That, or the fact that you're using longs, which is unnecessary on my machine. Here, int goes up to 2 billion. Maybe you should check INT_MAX on yours?

Update

I had a hunch that it may be better to calculate the sum piecewise. Here's my new code:

#include <stdio.h>
#include <string.h>

int main(int argc, char *argv[]) {
   char v[1100000];
   int j1, j2, j3, j4, j5, j6, s, n=0;
   int s1, s2, s3, s4, s5;
   memset(v, 0, sizeof(v));
   for (j6=0; j6<10; j6++) {
      for (j5=0; j5<10; j5++) {
         s5 = j6 + j5;
         for (j4=0; j4<10; j4++) {
            s4 = s5 + j4;
            for (j3=0; j3<10; j3++) {
               s3 = s4 + j3;
               for (j2=0; j2<10; j2++) {
                  s2 = s3 + j2;
                  for (j1=0; j1<10; j1++) {
                     v[s2 + j1 + n++] = 1;
                  }
               }
            }
         }
      }
   }
   for (n=1; n<=1000000; n++) {
      if (!v[n]) printf("%d\n", n);
   }
}

...and what do you know, that brought down the time for the top loop from 12 ms to 4 ms. Or maybe 8, my clock seems to be getting a bit jittery way down there.

State of affairs, Summary

The actual finding of self numbers up to 1M is now taking roughly 4 ms, and I'm having trouble measuring any further improvements. On the other hand, as long as output is to the console, it will continue to take about 1.4 seconds, my best efforts to leverage buffering notwithstanding. The I/O time so drastically dwarfs computation time that any further optimization would be essentially futile. Thus, although inspired by further comments, I've decided to leave well enough alone.

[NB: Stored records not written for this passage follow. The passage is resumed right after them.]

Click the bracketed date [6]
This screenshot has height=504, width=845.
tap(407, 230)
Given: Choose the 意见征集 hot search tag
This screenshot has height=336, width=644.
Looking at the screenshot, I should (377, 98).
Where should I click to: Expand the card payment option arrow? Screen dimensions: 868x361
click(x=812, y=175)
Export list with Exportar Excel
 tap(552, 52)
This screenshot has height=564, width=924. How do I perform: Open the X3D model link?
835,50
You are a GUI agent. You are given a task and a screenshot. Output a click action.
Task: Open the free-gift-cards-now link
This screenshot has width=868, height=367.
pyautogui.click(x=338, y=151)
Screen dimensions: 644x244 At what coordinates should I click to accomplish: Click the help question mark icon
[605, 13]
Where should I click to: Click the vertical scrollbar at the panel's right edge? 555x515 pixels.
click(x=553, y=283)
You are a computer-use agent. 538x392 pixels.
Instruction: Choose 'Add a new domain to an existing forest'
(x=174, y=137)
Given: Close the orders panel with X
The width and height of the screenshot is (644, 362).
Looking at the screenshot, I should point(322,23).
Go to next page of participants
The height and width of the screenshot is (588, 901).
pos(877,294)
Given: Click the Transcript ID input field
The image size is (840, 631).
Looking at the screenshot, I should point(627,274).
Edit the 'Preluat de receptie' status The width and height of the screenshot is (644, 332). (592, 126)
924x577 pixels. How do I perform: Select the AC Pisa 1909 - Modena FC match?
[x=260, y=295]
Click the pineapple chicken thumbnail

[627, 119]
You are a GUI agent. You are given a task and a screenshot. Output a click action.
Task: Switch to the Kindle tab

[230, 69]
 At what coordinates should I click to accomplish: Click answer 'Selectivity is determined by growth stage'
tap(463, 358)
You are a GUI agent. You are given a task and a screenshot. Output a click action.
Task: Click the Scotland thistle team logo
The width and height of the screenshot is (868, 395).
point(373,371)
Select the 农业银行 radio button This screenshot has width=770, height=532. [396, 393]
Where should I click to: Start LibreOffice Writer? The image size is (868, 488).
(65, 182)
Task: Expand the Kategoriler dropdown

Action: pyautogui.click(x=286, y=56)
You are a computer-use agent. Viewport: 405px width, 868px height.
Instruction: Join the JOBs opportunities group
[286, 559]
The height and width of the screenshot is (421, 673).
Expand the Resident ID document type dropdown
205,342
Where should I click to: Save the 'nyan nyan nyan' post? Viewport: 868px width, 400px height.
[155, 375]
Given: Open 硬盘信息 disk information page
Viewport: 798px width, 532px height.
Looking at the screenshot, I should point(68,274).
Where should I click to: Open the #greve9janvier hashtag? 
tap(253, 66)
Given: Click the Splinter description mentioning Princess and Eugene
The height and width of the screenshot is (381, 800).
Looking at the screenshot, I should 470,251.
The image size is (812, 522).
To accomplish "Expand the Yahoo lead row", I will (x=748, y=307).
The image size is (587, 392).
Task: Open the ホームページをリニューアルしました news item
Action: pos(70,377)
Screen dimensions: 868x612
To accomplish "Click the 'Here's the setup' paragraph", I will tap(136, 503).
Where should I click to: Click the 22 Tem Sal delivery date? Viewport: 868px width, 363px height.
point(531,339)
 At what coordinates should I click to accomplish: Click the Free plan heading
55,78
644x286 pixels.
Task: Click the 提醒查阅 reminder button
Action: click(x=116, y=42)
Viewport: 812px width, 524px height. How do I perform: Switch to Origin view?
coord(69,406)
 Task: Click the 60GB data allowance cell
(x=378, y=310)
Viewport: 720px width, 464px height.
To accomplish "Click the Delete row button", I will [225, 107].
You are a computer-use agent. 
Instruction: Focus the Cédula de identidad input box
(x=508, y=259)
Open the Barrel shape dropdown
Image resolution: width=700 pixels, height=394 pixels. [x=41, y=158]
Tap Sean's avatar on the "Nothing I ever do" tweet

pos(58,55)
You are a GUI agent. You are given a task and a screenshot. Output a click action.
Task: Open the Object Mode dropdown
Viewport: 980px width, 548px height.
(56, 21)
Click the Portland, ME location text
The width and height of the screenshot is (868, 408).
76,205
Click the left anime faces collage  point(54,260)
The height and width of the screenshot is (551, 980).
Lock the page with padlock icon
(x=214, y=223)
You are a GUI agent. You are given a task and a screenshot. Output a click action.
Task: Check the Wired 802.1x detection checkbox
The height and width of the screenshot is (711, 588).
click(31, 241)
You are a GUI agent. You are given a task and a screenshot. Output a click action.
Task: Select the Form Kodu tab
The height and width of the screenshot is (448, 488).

All times cited are on my (pretty fast) machine and are for comparison purposes with each other only. Your mileage may vary.

share|improve this answer
2  
Very nicely done. –  John Dibling Jan 12 '10 at 22:35
    
long and int are both 32 bit on my machine, but you had the same idea I had. I also thought that it may or may not be quicker to build up a single huge string and then print it in one go, rather than doing all those little 7-or-less byte writes, which may or may not be efficiently buffered to stdout. –  Steve Jessop Jan 12 '10 at 23:38
    
Oh yes, and if significant time is being spent in the first phase, then adding together 6 numbers in the innermost loop might be expensive. You'd have to look at the disassembly, but e.g. x86 is not swimming in registers. Might be quicker to initialise s to 0, increment it by 1 in the innermost loop, and subtract 9 from it at the end of each outer loop. Also, if I wasn't about to go to bed I'd try fully unrolling the innermost loop, so get rid of j1 and do int total = n + s; followed by 10 copies of v[total] = 1; total += 2; –  Steve Jessop Jan 12 '10 at 23:45
    
@Steve Jessop: I commented out the bottom loop and user time dropped to about 50% from 24 ms to 12. –  Carl Smotricz Jan 13 '10 at 0:06
    
So about 50-50 calculating and printing (to /dev/null), before the additional optimisations took off 4-8ms. Next step is to look at the output, then. If the challenge is wall clock time to print the results, then I/O is the only thing that ever mattered, and the way to win is to find the fastest terminal (yawn). If the challenge is CPU time to build the array, then you're finished since you've hit the granularity of your timer :-) So at this point the question has to be nailed down a bit more. –  Steve Jessop Jan 13 '10 at 0:31

Generate the numbers once, copy the output into your code as a gigantic string. Print the string.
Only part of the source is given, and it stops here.